Fragmento del texto:

El 30 de agosto de 257 el obispo
es llevado al pretorio de Cartago ante el procónsul Aspasio Paterno. Este le
hizo la pregunta de ritual: "Los sacratísimos emperadores se han servido
escribirme con orden de que a quienes no profesan la religión de los romanos se
les obligue a guardar sus ceremonias. Quiero saber si eres de ese número. ¿Qué
me respondes?" Cipriano confiesa entonces abiertamente su fe: "Soy cristiano y
obispo; no conozco más dioses que uno solo, el verdadero Dios, que crió los
cielos, la tierra, el mar y cuanto en ellos hay. A este Dios adoramos los
cristianos y noche y día rogamos por nosotros mismos, por todos los hombres y
también por la "salud" de los emperadores". A este valiente testimonio responde
el procónsul con la orden de destierro. Cipriano se ve obligado a salir para
Curubi.

Entradas de señalamiento en documentos y capturas de pantalla

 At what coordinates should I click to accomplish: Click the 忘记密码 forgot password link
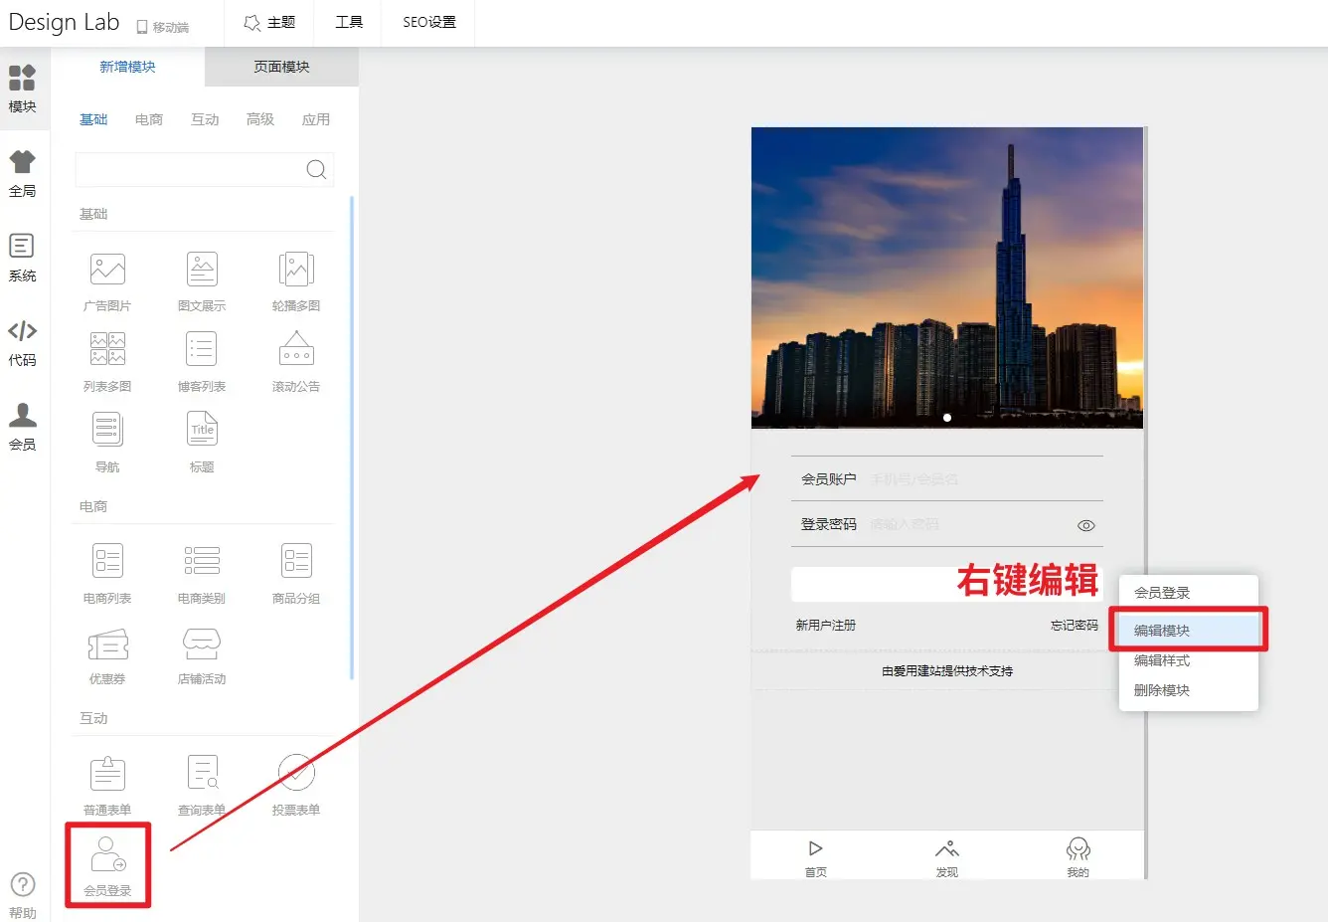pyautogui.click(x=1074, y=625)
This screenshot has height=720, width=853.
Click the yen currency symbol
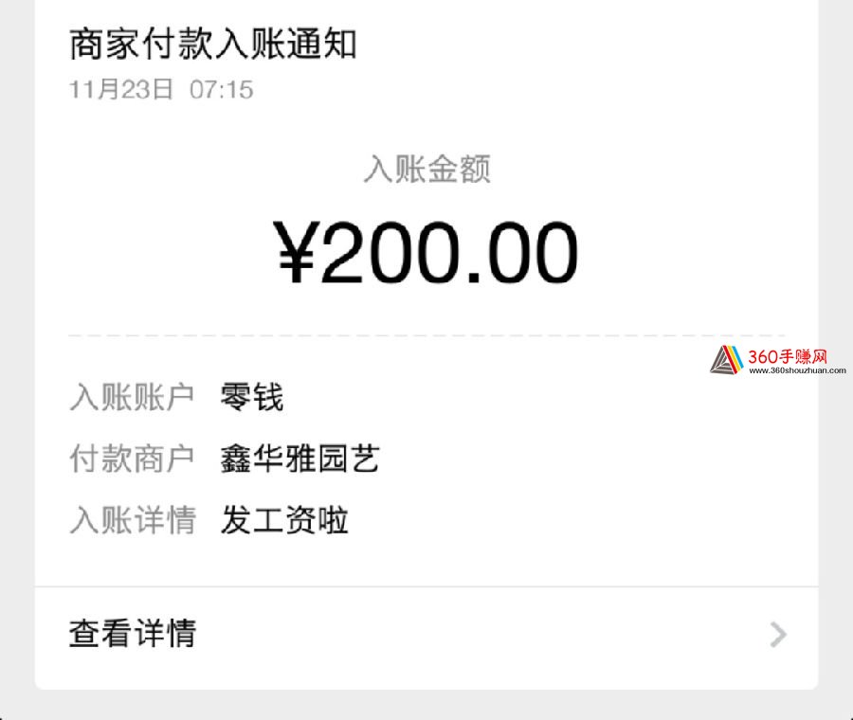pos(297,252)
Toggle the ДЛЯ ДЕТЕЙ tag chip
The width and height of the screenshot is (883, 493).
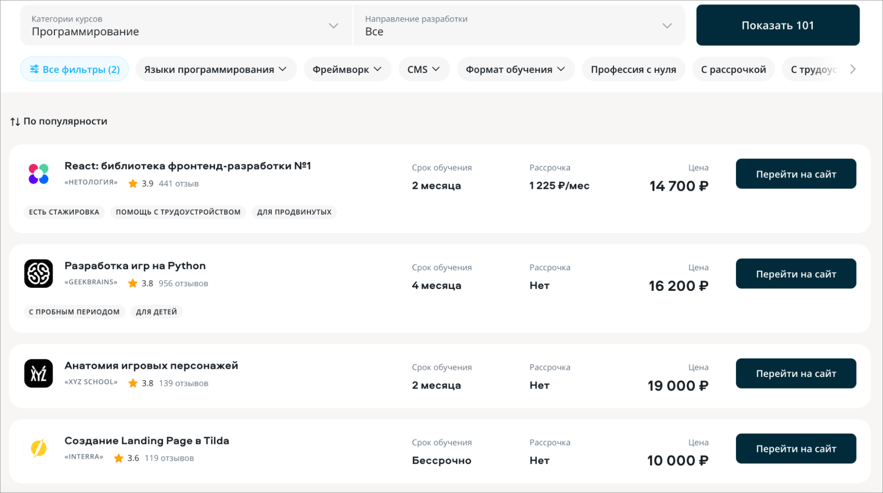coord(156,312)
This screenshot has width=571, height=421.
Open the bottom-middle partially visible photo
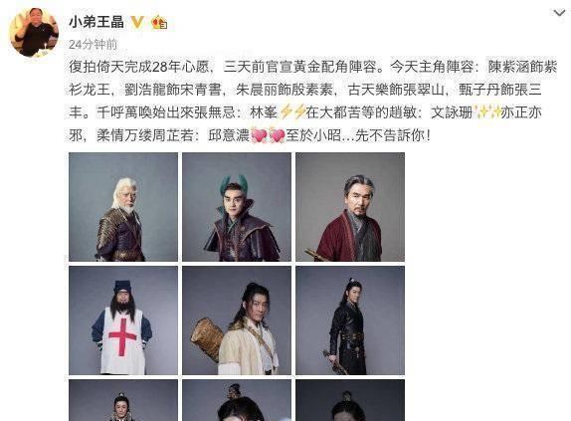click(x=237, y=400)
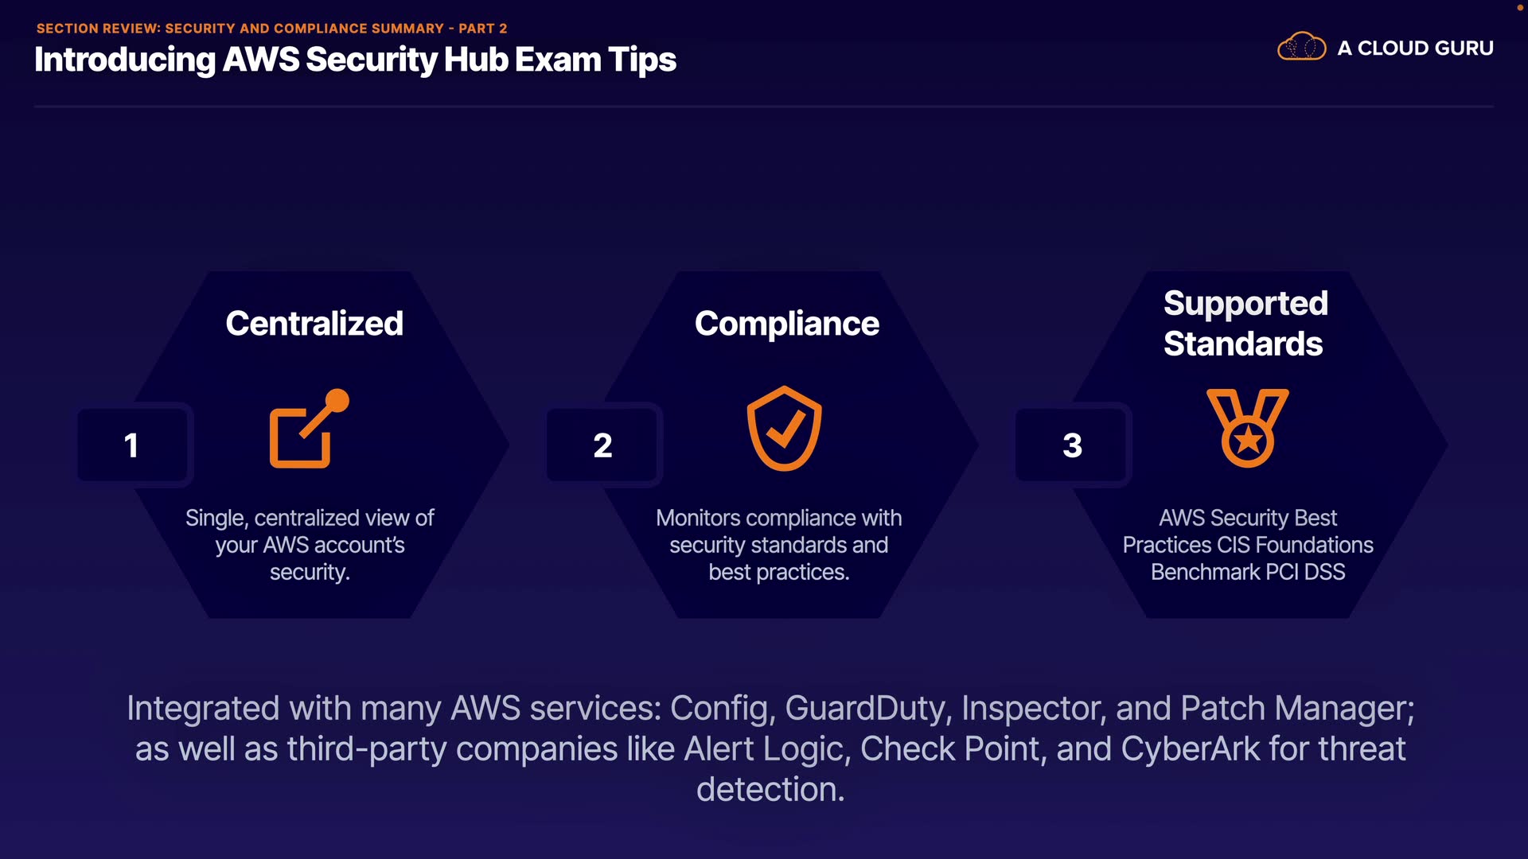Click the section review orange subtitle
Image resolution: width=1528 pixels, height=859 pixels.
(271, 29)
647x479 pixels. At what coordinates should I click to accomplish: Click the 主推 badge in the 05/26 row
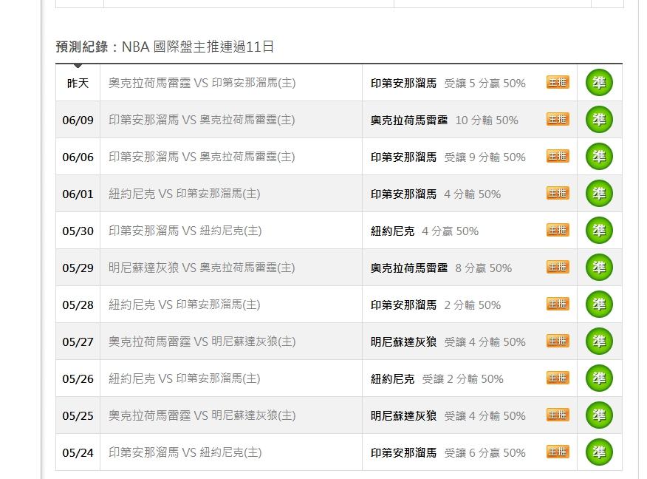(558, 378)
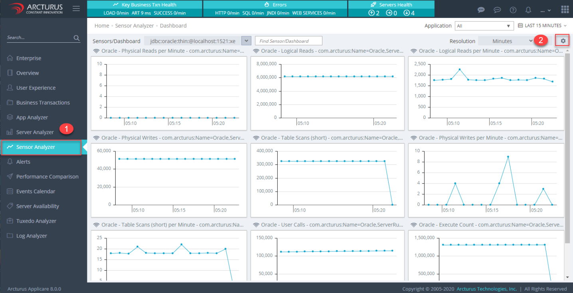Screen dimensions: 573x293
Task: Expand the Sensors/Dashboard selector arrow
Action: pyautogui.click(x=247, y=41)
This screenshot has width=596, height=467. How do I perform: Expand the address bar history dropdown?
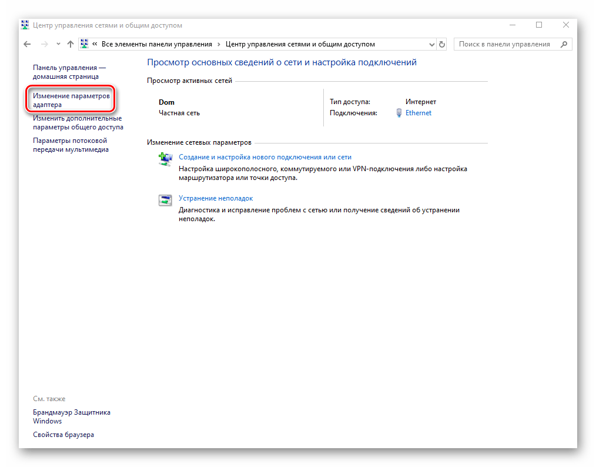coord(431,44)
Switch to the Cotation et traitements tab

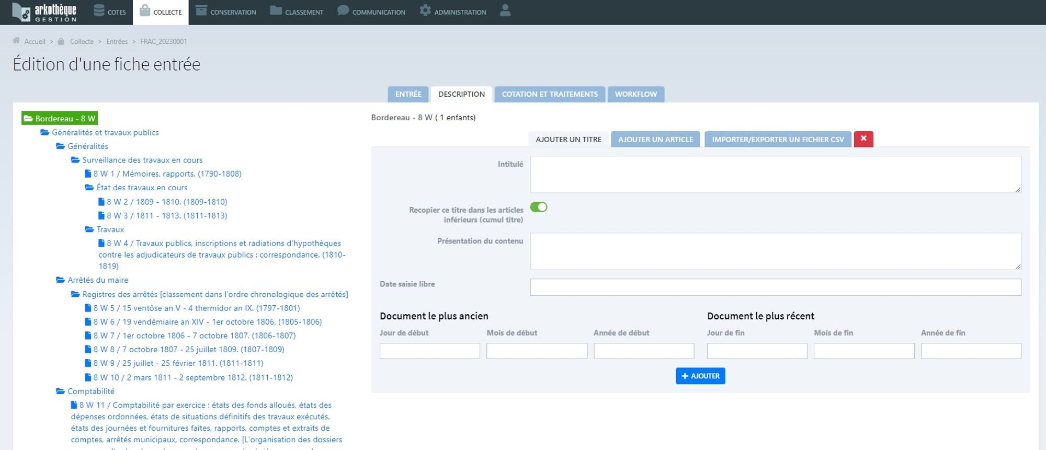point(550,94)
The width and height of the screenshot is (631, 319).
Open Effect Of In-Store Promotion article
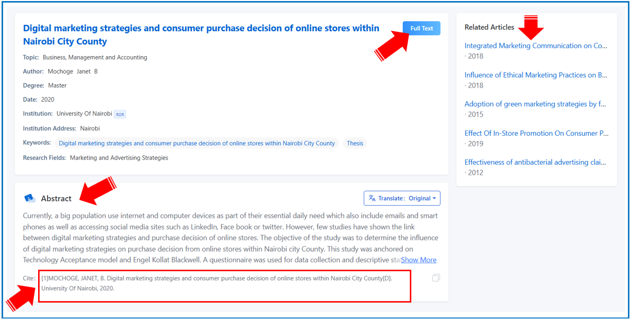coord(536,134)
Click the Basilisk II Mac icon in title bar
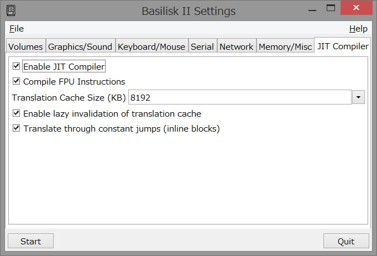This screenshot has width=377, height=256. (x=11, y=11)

Ejercicio breve A:
En el fragmento, ¿hacia qué lugar tiene que salir Cipriano?
Ejercicio breve B:
Nombra todo lo que, según lo que dice Cipriano en el fragmento, creó el verdadero Dios.
Ejercicio breve C:
Explica, según el fragmento, qué lleva al procónsul a dar la orden de destierro.
Para resolver esto, basta con el fragmento.

Respuesta A:
Hacia Curubi.

Respuesta B:
Los cielos, la tierra, el mar y cuanto en ellos hay.

Respuesta C:
El procónsul da esa orden como respuesta al testimonio de Cipriano. En él, Cipriano confiesa abiertamente que es cristiano y obispo y que no conoce más dioses que uno solo, el verdadero Dios.